READING PASSAGE:
Thursday, January 12, 2012

father and daughter

As I told you, I have being accepted to work in the biggest private Bank in Indonesia, Bank Central Asia (BCA). And I just have finished my first job in Jogjakarta for 4 days 3 nights. I'm so thankful to God about these.. I mean.. I never thought I could through those wonderful moments there and all the things I've got there. It was really amazing.
That was my very first time flight without my parents' money with the best airline (Garuda Indonesia) in my Country, I stayed in the best Hotel, and I will receive my salary in next three weeks. Yiipppieee... xP

Actually, that's not really matter. The best part is finally I can make my parents proud of me.
I can see happiness in my parents' face. My dad couldn't even stop smiling. This is the first time I feel "the reason of my dad's happiness is me". I'm happy because he proud of me. Yeah.. I feel my dad never as glad as that moment before (because of me).

Why I'm so concerned about "me" and my dad's happiness?

As a middle child I often feel being ignored by him. I felt he cares and proud a lot with the oldest and my lil' brother. In karoness, boys became the successor of family (you know, patrilineal system) it makes him care a lot with my brother.  Maybe that was sibling jealousy.. xD... the worst was I felt I don't exist in my dad's eyes. I was hope my feeling is wrong.
Sorry, I'm such as a melancholy person. Hehehe..

STORED DATA:

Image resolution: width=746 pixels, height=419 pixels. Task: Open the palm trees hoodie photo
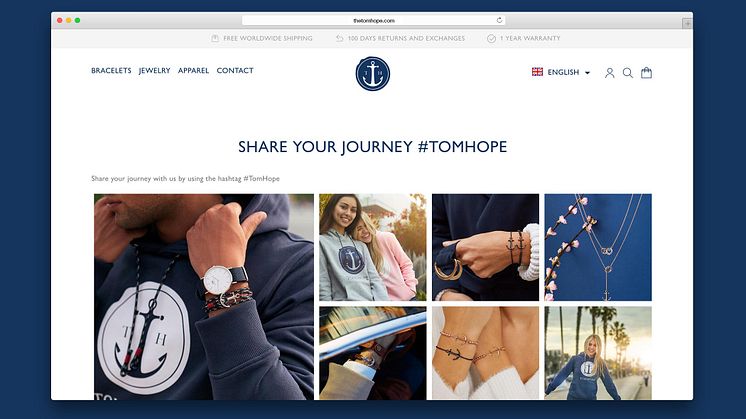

WRITTEN EXERCISE 1: From the father and daughter post, write out the passage starting with "Thursday, January 12, 2012" and going on through "was really amazing.".
WRITTEN EXERCISE 2: In the father and daughter post, which airline did the writer fly with for the first job?

FULL ANSWER 1:
Thursday, January 12, 2012

father and daughter

As I told you, I have being accepted to work in the biggest private Bank in Indonesia, Bank Central Asia (BCA). And I just have finished my first job in Jogjakarta for 4 days 3 nights. I'm so thankful to God about these.. I mean.. I never thought I could through those wonderful moments there and all the things I've got there. It was really amazing.

FULL ANSWER 2: Garuda Indonesia